Im Monat December v. J. ist die Ausfuhr des Getraides aus hiesigem Departement nach Sachsen und Böhmen ungewöhnlich stark gewesen, weil in diesen Ländern die vorjährige Erndte in Rüksicht auf Körner-Ertrag sehr kärglich ausgefallen ist. Auch nach Pohlen ist ziemlich viel Getraide ausgeführt worden. Sollte diese Exportation so, wie vermuthet werden muß, in ihrer bisherigen Stärke fortdauern, so würden [97v] die Preise des schlesischen Getraides sehr bald bedeutend höher gehen.
Von Seiten des französischen Gouvernements in Glogau wird eine große Anzahl von Pferden zum Dienst der Armee aufgekauft, wodurch die Preise der Pferde in hiesiger Provinz ungemein gesteigert werden. Für den unbemittelten Landmann ist dies sehr traurig, da derselbe sich jetzt in dem Fall befindet, in die Stelle der verlornen, und noch nicht vergütigten Pferde, neue anschaffen zu müßen.
Die Verfassung der auswärtigen Leinwand-Handlung sowohl als des Tuch-Commercii ist noch dieselbe, welche Euer Majestät wir in unserem Zeitungs-Bericht für den Monat November v. J. allerunterthänigst geschildert haben. Die Quantitaet der im December v. J. bei den Zoll-Aemtern in Hirschberg, Schmiedeberg, Greiffenberg und Warmbrunn zur Exportation declarirten Leinen-Waaren wollen Allerhöchstdieselben aus der unter Lit: D angeschloßenen Nachweisung zu ersehen geruhen. Im November v. J. gingen 330 Stük Schaafe aus unserm Verwaltungs-Bezirk in das Ausland, und vom 1ten Junii bis Ende November wurden [98r] 3809 Stein 18 Pfund Wolle Berliner Gewicht ausgeführt.
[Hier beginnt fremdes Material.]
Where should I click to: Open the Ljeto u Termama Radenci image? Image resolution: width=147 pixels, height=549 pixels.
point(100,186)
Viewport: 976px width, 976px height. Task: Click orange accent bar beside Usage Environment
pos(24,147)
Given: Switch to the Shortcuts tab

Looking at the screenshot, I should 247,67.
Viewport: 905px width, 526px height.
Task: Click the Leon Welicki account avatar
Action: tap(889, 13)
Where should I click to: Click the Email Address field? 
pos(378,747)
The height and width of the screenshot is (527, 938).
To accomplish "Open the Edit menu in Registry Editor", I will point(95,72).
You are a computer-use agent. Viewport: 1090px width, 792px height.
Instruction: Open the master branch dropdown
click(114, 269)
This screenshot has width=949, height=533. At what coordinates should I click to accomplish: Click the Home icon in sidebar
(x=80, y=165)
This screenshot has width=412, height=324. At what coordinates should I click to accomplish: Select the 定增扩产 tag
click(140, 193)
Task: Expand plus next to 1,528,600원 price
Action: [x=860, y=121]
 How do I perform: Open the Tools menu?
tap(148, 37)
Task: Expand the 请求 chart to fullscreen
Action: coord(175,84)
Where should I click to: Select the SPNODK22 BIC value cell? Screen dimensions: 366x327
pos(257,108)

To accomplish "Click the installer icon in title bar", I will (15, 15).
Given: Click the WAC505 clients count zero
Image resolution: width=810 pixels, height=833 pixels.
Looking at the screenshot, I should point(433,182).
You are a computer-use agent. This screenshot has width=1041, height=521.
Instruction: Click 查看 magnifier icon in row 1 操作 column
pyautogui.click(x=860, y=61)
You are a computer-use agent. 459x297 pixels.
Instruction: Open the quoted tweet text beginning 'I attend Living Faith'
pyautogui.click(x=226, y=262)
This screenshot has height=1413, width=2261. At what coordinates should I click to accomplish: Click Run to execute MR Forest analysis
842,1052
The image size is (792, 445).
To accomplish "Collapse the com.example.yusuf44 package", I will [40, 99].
Veränderungen bei öffentlichen Behörden im Departement
haben sich nicht ereignet.
Außergewöhnliche Gegenstände unserer kollegialischen Beschäftigung im Monat Dezember waren:
Die Anordnung von Maasregeln gegen die weitere Verbreitung der anstekkenden Krankheiten, welche durch rußische Kriegs-Gefangene in verschiedene Stadt- und Dorf-Gemeinden des Departements gebracht worden.
Vorkehrungen gegen das Eindringen der Rind-Viehpest aus dem Herzogthum Warschau in hiesige Provinz,
diejenigen Maasnehmungen, welche Bezug haben auf die Ausführung der Allerhöchsten Edikte vom 19ten Novbr. v. J. wegen Compensation der geschehenen Leistungen vom 1ten Mart: c. an mit den Zahlungen der Steuerpflichtigen im 2ten und 3ten Termin der Vermögens-Steuer.
Ausserdem haben uns diejenigen Objecte beschäftiget, welche die allerdevotest beigeschloßenen Nummern 50 bis 52 des zweiten Jahrganges unseres Amtsblatts enthalten.
[98v] Unter der Rubrik
Dringende Reformen und Verbeßerungen in der Administration
haben wir zur Zeit nichts vorzuschlagen.
Die Schlesische Regierung zu Liegnitz.